Recurriendo a falsedades, tergiversaciones, y a la manipulación emocional Uribe ha encontrado un canal de comunicación que ha ampliado su base de apoyo gracias a que muchos compatriotas han quedado atrapados en su discurso, celebrando cada arenga contra la paz.

Otros muchachos como Alejandro Ordoñez se han envalentonado con su ejemplo y lanzan campañas radicalizando a sus seguidores aún más. Estos muchachos tienen mucho que ganar, pero ¿que gana la sociedad colombiana con estas voces radicales que se niegan a pensar un futuro sin rencor?

La semana pasada, cuando Uribe despotricó del país en Atenas, muchos compatriotas pusieron el grito en el cielo. Néstor Osorio, el Embajador de Colombia en el Reino Unido, dio ejemplo al jalarle las orejas a Uribe; algo poco común en Colombia, donde dejamos que los chachos hagan y deshagan. Sus palabras fueron contundentes:

La respuesta generalizada de los colombianos a la actitud de Uribe, incluso de sus seguidores, marca desde mi perspectiva el punto de inflexión del crecimiento del discurso uribista. Si a esto le sumamos la dejación del 60% de las armas por parte de las FARC, me atrevo a decir que Uribe no podrá comportarse más como el chacho que se tira la fiesta. Permítanme cerrar este artículo explicando rápidamente porque.
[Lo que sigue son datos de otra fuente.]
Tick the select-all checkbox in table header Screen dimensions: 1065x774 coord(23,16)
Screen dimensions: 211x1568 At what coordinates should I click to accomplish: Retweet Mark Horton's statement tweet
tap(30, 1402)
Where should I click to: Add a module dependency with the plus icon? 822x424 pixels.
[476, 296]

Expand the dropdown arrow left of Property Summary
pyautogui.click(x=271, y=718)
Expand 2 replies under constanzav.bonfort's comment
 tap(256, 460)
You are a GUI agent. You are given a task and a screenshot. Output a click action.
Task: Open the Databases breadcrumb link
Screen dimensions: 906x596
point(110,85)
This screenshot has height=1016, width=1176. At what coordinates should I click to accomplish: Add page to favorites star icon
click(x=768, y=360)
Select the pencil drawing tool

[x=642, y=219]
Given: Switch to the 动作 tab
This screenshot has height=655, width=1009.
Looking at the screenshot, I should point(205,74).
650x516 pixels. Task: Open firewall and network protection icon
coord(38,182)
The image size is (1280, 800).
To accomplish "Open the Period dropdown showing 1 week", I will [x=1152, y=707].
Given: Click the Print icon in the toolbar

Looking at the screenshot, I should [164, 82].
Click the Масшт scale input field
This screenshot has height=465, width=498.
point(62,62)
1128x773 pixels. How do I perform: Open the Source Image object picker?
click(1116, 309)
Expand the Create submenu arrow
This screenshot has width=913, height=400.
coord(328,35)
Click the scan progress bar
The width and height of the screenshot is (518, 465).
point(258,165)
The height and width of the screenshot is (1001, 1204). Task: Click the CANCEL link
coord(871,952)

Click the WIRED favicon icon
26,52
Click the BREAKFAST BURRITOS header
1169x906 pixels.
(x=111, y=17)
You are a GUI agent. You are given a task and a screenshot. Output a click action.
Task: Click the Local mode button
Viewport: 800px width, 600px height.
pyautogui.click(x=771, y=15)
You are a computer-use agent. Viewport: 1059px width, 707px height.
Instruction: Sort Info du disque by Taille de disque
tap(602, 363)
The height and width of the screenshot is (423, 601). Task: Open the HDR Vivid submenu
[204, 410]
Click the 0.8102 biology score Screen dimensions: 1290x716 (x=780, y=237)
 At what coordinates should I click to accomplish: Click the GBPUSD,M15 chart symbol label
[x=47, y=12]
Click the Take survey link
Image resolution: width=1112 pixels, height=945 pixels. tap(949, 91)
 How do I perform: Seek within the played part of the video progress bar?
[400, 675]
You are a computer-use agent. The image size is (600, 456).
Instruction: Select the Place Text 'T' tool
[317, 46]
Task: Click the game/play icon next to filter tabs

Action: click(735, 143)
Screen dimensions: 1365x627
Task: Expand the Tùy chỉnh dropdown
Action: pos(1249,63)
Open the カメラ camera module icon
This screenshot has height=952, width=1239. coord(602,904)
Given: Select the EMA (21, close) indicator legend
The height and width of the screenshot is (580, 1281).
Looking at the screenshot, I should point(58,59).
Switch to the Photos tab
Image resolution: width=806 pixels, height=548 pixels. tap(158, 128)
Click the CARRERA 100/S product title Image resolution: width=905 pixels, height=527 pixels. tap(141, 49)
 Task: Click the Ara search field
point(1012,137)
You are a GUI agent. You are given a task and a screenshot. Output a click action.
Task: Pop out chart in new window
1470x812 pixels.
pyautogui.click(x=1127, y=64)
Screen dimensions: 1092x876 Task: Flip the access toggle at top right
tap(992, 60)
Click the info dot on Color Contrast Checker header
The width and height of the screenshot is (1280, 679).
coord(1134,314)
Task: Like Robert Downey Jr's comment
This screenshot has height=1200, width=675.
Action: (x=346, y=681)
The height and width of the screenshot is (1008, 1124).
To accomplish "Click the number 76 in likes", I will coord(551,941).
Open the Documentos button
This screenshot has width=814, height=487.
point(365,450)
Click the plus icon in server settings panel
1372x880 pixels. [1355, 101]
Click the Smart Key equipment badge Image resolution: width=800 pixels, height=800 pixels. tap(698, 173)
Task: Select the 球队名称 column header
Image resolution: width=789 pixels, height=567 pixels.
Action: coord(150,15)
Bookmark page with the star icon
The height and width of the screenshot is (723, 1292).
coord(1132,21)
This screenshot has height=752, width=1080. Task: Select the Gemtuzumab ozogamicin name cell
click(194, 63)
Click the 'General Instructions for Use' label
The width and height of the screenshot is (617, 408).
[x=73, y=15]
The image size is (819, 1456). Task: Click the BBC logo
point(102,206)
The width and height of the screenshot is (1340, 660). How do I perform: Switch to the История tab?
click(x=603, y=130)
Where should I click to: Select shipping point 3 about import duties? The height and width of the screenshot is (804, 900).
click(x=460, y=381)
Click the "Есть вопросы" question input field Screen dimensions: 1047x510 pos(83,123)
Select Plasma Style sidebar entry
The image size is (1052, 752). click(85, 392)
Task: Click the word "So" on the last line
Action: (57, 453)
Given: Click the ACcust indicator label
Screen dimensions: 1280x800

Seguidores y simpatizantes de este proyecto político se han dado cuenta que con la postura radical de Uribe Colombia tiene mucho que perder. Esto quedó claro en varias conversaciones que sostuve esta semana en Medellín, cuna del uribismo.

Un taxista, me dijo, por ejemplo, “a pesar que uno es crítico de todo lo que les están entregando a las FARC, no se justifica hablar mal de Colombia en el exterior.” Y cerró diciendo que votaría por alguien distinto: “para que los políticos de siempre dejen de utilizar a los colombianos.”

Pero, además, la dejación de armas certificada por las Naciones Unidas empieza a desmontar la desconfianza frente al cumplimiento de las FARC, que es la bandera uribista. Las fotos de las armas le dan la certeza a muchos compatriotas que estamos pasando a otra etapa. El conductor de la Universidad de Antioquia que me recogió en el aeropuerto José María Córdoba lo puso claramente: “que esas armas no se utilicen más, siempre va a inclinar la balanza para apoyar el proceso de paz, aunque no sea la verdadera paz.”

Vea: Galería: Farc le dijo adiós a las armas

Si Uribe no se percata de este cambio de los colombianos y sigue comportándose como el chacho de la gallada anti-paz, una minoría insignificante de compatriotas lo acompañaran en el 2018, como le ocurrió a UKIP en el Reino Unido en las pasadas elecciones. El uribismo radical llegó a su punto de inflexión.